FIG. 1 is a schematic view of an example system for generating and deploying an adapted neural network model to a vehicle.

FIG. 2 is a functional block diagram illustrating the data flow through a neural network layer augmented with a selectively gated adaptation module.

FIG. 3 is a flowchart of an example arrangement of operations for a method of selectively adapting a pre-trained neural network model.

Corresponding reference numerals indicate corresponding parts throughout the drawings.

DETAILED DESCRIPTION

Example configurations will now be described more fully with reference to the accompanying drawings. Example configurations are provided so that this disclosure will be thorough, and will fully convey the scope of the disclosure to those of ordinary skill in the art. Specific details are set forth such as examples of specific components, devices, and methods, to provide a thorough understanding of configurations of the present disclosure. It will be apparent to those of ordinary skill in the art that specific details need not be employed, that example configurations may be embodied in many different forms, and that the specific details and the example configurations should not be construed to limit the scope of the disclosure.

The terminology used herein is for the purpose of describing particular exemplary configurations only and is not intended to be limiting. As used herein, the singular articles “a,” “an,” and “the” may be intended to include the plural forms as well, unless the context clearly indicates otherwise. The terms “comprises,” “comprising,” “including,” and “having,” are inclusive and therefore specify the presence of features, steps, operations, elements, and/or components, but do not preclude the presence or addition of one or more other features, steps, operations, elements, components, and/or groups thereof. The method steps, processes, and operations described herein are not to be construed as necessarily requiring their performance in the particular order discussed or illustrated, unless specifically identified as an order of performance. Additional or alternative steps may be employed.

When an element or layer is referred to as being “on,” “engaged to,” “connected to,” “attached to,” or “coupled to” another element or layer, it may be directly on, engaged, connected, attached, or coupled to the other element or layer, or intervening elements or layers may be present. In contrast, when an element is referred to as being “directly on,” “directly engaged to,” “directly connected to,” “directly attached to,” or “directly coupled to” another element or layer, there may be no intervening elements or layers present. Other words used to describe the relationship between elements should be interpreted in a like fashion (e.g., “between” versus “directly between,” “adjacent” versus “directly adjacent,” etc.). As used herein, the term “and/or” includes any and all combinations of one or more of the associated listed items.

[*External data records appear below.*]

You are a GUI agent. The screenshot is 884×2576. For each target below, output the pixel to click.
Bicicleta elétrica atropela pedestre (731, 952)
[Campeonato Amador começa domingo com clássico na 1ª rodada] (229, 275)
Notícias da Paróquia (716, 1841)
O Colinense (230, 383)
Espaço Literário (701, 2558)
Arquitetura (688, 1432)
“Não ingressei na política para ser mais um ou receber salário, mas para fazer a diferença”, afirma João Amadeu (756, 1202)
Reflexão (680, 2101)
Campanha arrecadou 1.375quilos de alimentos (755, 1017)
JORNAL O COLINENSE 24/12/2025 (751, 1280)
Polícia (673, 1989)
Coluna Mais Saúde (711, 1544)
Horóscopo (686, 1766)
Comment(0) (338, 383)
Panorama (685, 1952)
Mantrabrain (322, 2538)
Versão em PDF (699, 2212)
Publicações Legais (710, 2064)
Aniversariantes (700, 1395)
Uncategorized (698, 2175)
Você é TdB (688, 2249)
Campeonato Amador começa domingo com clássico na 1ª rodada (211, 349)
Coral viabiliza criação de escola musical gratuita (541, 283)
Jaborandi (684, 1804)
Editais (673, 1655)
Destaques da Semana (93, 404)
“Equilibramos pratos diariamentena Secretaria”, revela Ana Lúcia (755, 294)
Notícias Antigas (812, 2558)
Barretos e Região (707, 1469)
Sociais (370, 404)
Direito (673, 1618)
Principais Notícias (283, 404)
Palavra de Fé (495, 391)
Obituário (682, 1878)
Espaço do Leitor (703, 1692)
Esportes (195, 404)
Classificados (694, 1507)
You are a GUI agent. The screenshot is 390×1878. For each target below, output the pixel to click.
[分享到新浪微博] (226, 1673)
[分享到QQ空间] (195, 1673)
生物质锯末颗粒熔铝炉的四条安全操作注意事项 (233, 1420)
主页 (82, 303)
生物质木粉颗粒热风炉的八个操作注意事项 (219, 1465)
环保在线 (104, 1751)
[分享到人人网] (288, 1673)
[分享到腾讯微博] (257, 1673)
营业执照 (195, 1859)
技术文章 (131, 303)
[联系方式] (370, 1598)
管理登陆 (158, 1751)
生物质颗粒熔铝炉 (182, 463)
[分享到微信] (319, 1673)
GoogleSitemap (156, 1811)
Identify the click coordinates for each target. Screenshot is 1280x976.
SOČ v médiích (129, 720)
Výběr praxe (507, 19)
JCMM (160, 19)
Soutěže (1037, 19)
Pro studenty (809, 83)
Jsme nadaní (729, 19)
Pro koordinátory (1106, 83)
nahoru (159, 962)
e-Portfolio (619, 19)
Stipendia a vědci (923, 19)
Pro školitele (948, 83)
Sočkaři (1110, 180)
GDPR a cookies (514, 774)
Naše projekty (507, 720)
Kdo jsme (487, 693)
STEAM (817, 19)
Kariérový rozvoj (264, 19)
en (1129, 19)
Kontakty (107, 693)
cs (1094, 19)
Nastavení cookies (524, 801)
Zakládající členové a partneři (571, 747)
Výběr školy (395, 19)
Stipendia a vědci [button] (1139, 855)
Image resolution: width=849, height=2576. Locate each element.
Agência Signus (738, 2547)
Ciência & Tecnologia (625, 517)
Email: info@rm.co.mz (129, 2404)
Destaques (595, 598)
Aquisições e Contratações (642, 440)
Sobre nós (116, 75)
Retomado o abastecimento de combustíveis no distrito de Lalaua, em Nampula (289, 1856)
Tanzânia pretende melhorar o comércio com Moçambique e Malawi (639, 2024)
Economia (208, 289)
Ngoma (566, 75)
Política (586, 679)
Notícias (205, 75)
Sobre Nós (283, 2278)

The terms “first,” “second,” “third,” etc. may be used herein to describe various elements, components, regions, layers and/or sections. These elements, components, regions, layers and/or sections should not be limited by these terms. These terms may be only used to distinguish one element, component, region, layer or section from another region, layer or section. Terms such as “first,” “second,” and other numerical terms do not imply a sequence or order unless clearly indicated by the context. Thus, a first element, component, region, layer or section discussed below could be termed a second element, component, region, layer or section without departing from the teachings of the example configurations.

In this application, including the definitions below, the term “module” may be replaced with the term “circuit.” The term “module” may refer to, be part of, or include an Application Specific Integrated Circuit (ASIC); a digital, analog, or mixed analog/digital discrete circuit; a digital, analog, or mixed analog/digital integrated circuit; a combinational logic circuit; a field programmable gate array (FPGA); a processor (shared, dedicated, or group) that executes code; memory (shared, dedicated, or group) that stores code executed by a processor; other suitable hardware components that provide the described functionality; or a combination of some or all of the above, such as in a system-on-chip.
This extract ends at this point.